Es como si la crisis hubiese exacerbado nuestro sentido autocrítico y ya no pudiésemos dejar de burlarnos de todo lo que antes nos parecía bien, cuando nuestra economía iba viento en popa a toda vela. Ahora nos regodeamos explicándole a todo el que quiera oírnos (y muy especialmente a los extranjeros) lo fatuos que fuimos entonces, cómo planificamos y ejecutamos inversiones inverosímiles y absurdas, y cómo urdimos despropósitos urbanísticos. Es como si quisiésemos demostrar que ahora hemos alcanzado la luz y lo vemos todo claro (cuando la verdad es que antes también lo veíamos todo muy claro, pero al revés). Y no queremos reconocer que lo que convirtió a los linces de antaño en los topos de hogaño fue la crisis mundial, originada en EE.?UU. y de la que fuimos -somos- víctimas y cómplices. Porque, en efecto, nos cogieron con el pie cambiado en la mitad de muchas escaleras y embarcados en proyectos faraónicos.
¿Eran locuras todos esos proyectos? Es muy fácil decirlo ahora. Y me hace gracia que algunos socialistas se den golpes de pecho diciendo que debieron haber pinchado a tiempo la burbuja inmobiliaria. ¡Como si fuese tan fácil! Porque, ¿cuál era ese tiempo? ¿Y cómo iban a pincharla si no sabían que existía? ¿Dónde estaba escrita su fecha de caducidad? La sabiduría de la que ahora presumimos, sobrevenida a posteriori con una sospechosa unanimidad, resulta muy inquietante porque puede ocultar errores de percepción similares a los que ya sufrimos en el pasado. Es como si también quisiésemos olvidar el secreto más desvelado del capitalismo: su naturaleza cíclica, que es justamente la que genera unos períodos de prosperidad seguidos de otros de crisis.
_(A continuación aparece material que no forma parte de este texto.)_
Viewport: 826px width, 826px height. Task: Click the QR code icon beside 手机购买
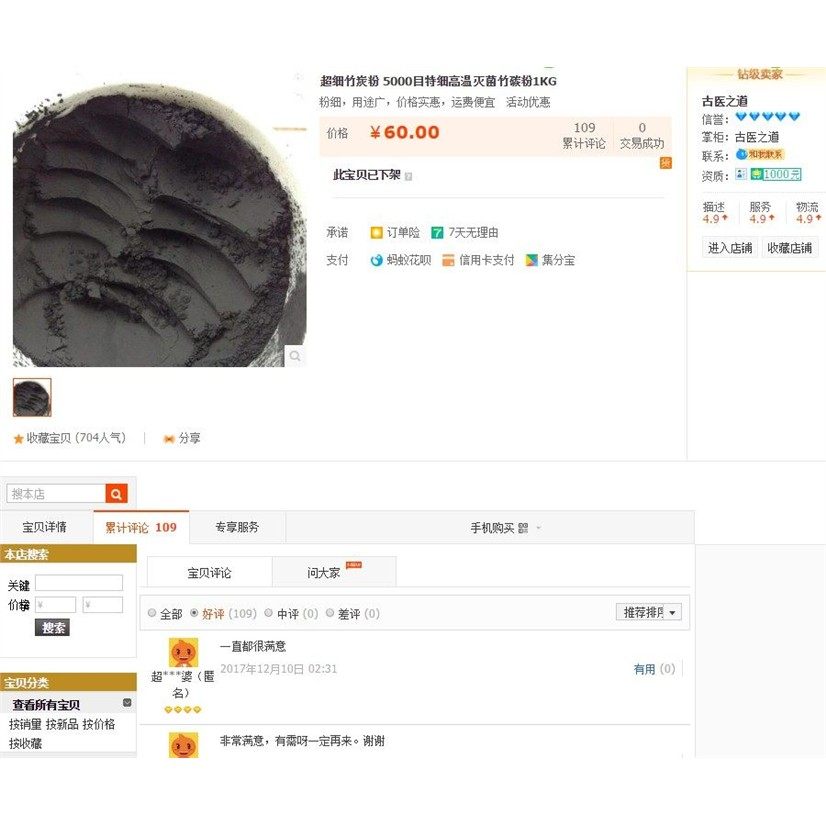tap(523, 528)
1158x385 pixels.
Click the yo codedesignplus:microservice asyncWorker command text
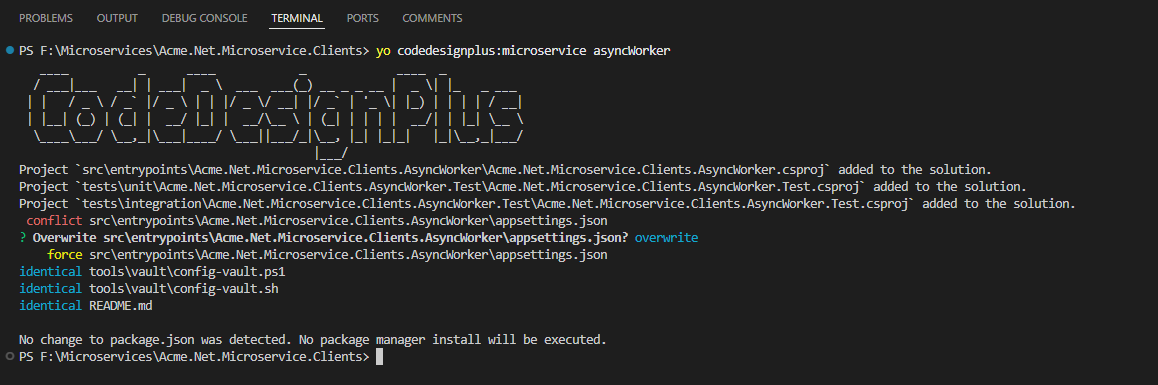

No deberíamos engañarnos en este punto. Es verdad que pudimos hacerlo mejor, pero no mucho mejor (y en ningún caso tan bien como ahora nos exigimos mirando hacia atrás con ira). Basta de reírnos de nosotros mismos. Muchos de los proyectos decaídos que ahora nos asombran tuvieron un contexto en el que tenían sentido y eran factibles. Pero ese tiempo pasó y ahora nos toca luchar con denuedo. El capitalismo es cíclico y, salvo desgracia de nuevo cuño, nuestra economía volverá a florecer. Yo me apunto a esto.